▶ What is expected
For the entries below, count the lines that contain the word "computer" and reply with that number only.

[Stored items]
----------
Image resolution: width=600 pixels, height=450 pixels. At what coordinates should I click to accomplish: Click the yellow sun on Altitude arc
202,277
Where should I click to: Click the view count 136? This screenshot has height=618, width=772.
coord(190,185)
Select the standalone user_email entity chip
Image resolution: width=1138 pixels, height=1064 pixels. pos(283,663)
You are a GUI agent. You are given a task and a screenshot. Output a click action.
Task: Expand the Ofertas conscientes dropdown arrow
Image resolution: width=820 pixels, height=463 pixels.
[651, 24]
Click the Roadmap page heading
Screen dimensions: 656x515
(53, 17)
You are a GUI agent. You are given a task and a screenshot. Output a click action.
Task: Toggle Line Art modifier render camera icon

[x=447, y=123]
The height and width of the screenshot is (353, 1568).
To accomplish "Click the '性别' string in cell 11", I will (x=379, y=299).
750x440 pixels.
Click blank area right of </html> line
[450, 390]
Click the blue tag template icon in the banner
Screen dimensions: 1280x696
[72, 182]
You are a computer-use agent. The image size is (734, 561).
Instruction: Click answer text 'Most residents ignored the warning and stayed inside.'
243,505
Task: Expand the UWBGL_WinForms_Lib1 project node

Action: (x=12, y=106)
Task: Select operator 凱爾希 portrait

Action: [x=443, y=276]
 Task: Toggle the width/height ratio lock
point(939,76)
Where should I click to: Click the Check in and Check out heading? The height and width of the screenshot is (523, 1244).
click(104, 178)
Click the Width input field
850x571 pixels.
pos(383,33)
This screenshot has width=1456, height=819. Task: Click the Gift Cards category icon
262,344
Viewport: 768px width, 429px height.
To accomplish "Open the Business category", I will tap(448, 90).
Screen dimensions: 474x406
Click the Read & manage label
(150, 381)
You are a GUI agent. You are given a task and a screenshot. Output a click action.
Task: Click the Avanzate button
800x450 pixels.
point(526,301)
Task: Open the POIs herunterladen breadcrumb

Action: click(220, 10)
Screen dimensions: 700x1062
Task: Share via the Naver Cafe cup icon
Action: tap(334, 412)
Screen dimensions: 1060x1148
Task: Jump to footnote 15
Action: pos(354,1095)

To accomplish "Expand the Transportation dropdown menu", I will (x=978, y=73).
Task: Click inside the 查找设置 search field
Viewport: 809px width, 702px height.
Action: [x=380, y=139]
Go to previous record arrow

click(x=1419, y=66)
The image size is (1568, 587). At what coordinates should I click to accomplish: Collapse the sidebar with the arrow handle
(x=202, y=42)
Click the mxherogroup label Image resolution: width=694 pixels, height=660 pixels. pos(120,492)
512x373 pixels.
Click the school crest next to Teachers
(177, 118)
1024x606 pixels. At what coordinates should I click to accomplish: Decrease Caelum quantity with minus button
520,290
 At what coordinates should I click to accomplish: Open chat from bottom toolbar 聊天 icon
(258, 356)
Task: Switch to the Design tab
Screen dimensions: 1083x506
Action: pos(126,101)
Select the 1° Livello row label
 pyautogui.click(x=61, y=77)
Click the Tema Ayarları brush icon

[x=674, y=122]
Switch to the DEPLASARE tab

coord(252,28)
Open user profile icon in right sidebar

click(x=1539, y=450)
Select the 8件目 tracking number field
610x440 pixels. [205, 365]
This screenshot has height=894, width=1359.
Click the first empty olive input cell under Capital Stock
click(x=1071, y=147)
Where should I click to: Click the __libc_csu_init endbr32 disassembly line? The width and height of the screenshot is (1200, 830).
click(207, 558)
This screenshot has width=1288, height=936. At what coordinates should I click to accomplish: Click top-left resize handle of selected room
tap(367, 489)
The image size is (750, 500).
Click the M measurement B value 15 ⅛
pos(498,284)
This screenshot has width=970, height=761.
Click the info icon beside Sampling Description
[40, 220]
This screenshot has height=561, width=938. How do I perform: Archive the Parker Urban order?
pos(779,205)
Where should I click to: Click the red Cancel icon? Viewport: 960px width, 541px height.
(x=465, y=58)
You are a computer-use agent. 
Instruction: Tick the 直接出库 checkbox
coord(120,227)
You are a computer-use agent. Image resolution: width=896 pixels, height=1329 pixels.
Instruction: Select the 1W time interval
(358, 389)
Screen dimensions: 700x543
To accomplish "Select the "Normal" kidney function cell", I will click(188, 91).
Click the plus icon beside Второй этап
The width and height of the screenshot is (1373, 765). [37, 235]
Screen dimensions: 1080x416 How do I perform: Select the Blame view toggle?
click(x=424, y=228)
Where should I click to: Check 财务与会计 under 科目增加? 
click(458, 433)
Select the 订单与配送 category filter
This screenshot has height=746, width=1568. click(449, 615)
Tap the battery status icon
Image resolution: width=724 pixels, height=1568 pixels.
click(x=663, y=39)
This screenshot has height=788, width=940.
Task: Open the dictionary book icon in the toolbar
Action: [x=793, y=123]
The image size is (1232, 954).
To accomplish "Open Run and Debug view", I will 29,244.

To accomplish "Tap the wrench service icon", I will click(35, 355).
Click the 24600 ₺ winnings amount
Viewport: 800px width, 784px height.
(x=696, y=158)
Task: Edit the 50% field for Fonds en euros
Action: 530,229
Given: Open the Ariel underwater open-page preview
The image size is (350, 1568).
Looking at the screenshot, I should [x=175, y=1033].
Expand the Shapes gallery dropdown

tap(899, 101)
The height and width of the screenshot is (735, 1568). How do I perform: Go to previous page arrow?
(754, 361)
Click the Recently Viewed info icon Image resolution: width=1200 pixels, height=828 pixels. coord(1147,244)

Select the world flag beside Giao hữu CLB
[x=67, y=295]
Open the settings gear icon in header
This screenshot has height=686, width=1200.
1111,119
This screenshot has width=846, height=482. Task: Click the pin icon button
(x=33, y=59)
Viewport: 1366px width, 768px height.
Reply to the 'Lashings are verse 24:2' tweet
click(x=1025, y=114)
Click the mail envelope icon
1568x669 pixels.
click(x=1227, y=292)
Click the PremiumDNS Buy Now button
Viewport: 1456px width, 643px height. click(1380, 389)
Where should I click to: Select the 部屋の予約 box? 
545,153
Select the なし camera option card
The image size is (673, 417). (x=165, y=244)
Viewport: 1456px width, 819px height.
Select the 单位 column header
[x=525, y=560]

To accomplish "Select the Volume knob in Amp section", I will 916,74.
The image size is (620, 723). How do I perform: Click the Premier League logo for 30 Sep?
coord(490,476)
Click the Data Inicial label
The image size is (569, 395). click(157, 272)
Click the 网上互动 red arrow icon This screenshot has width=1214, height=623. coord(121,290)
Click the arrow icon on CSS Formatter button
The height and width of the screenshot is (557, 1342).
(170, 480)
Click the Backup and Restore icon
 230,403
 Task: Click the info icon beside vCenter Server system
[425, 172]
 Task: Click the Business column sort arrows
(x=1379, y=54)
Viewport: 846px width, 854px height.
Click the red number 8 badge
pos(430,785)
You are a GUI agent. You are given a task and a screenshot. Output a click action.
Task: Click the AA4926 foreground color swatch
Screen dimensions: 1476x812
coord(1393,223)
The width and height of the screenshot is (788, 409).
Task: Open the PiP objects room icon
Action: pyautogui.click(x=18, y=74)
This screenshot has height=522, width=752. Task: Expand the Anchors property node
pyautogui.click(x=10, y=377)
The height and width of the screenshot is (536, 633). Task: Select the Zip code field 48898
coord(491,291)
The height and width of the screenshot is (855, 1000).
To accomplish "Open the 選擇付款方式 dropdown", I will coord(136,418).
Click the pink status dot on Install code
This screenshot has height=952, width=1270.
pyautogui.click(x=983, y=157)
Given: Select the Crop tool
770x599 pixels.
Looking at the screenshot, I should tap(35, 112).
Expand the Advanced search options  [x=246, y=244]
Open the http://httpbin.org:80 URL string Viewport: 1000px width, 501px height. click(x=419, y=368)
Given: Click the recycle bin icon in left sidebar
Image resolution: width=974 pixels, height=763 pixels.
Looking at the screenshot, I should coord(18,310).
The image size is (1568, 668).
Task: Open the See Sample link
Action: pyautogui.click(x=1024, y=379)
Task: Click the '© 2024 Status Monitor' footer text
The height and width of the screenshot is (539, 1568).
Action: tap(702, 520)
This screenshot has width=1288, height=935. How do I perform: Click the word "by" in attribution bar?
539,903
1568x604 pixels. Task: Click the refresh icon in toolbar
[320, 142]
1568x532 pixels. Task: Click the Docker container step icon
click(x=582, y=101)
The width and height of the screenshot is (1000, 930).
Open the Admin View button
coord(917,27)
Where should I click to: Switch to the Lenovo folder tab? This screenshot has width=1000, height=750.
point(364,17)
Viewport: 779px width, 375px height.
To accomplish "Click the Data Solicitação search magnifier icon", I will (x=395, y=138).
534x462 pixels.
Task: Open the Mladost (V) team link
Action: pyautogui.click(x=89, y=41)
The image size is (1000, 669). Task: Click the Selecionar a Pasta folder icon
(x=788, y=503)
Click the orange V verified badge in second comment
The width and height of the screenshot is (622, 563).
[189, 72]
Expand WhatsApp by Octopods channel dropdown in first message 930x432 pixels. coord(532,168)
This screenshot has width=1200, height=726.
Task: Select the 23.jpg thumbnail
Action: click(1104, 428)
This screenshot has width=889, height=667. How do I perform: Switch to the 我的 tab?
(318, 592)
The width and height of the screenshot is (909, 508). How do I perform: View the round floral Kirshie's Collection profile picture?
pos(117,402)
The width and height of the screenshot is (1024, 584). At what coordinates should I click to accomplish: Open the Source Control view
----------
▶ Written solution
3